## [Selection]
▼

Saturday, January 26, 2019

Henry Kissinger And The 3 S's

The Jewish people are SPECIAL!!! No denying that. The other side of our incredible capabilities is that when we sink low - we sink the lowest... [as we say in our slichos "אשמנו מכל עם"]. This idea is found in a gemara in Ksubos which I will quote followed by the explanation of two of my favorite people EVER - The Maharal and Rav Yosef Engel. Afterwards a few more sources to prove this idea.

▲

## [Problems to work on]
**A.** Summarize the post "Henry Kissinger And The 3 S's" in two sentences.
**B.** In the post "Henry Kissinger And The 3 S's," whose explanations of the gemara in Ksubos does the author say will follow the quote?
**C.** Write the next part of the post "Henry Kissinger And The 3 S's," picking up after its last sentence.
The records have no connection to the text.

(Item-finding records)
▼

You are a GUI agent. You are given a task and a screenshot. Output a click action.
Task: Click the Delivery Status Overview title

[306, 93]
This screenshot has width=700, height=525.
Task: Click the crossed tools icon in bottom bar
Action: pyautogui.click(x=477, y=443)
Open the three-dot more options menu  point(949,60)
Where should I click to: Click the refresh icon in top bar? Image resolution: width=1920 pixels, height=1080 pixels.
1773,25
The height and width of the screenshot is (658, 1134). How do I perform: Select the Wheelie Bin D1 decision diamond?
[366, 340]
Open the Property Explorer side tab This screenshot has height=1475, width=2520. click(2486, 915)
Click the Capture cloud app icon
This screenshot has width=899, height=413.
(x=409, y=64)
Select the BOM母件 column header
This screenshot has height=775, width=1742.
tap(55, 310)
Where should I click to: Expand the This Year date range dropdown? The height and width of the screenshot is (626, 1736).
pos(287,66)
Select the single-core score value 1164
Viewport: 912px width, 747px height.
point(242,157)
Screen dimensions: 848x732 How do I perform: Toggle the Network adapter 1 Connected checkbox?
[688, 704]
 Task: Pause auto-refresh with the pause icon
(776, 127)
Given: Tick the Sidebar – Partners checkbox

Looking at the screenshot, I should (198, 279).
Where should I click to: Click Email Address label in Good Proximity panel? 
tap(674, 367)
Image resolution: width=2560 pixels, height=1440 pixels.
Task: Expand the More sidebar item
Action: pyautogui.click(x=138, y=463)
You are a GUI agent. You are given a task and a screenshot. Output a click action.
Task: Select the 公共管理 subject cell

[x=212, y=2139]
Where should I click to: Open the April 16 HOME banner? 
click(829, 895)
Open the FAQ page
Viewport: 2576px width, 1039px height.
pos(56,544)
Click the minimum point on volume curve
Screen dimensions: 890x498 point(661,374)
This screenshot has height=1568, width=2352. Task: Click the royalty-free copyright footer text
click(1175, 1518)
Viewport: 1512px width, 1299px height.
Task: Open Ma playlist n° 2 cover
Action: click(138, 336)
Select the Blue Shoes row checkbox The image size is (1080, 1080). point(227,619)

▲

## [Outputs]
**A.** The post says the Jewish people are special, and that the other side of their incredible capabilities is that when they sink low, they sink the lowest, as the slichos line "אשמנו מכל עם" expresses. The author plans to quote a gemara in Ksubos on this idea, give the explanations of the Maharal and Rav Yosef Engel, and then bring a few more sources to prove it.

**B.** The Maharal and Rav Yosef Engel.

**C.**
Then I will copy an article which gives a real life example of a Jew who is a modern day expression of this idea - Henry Kissinger. He is today 96 years old and the gates of teshuva remain open for him!!! As a youth he was a frum bochur who davened in Breuers in the Heights and I am sure he still retains some of his גירסא דינקותא. He even wrote a paper when the Jewish State was born asserting that the laws of the State must be governed by Torah!! To quote [my neighbor] Rabbi Norman Lamm Shlita: “Dr. Kissinger is an illustration of how high an assimilated Jew can rise in the United States, and how low he can fall in the esteem of his fellow Jews.”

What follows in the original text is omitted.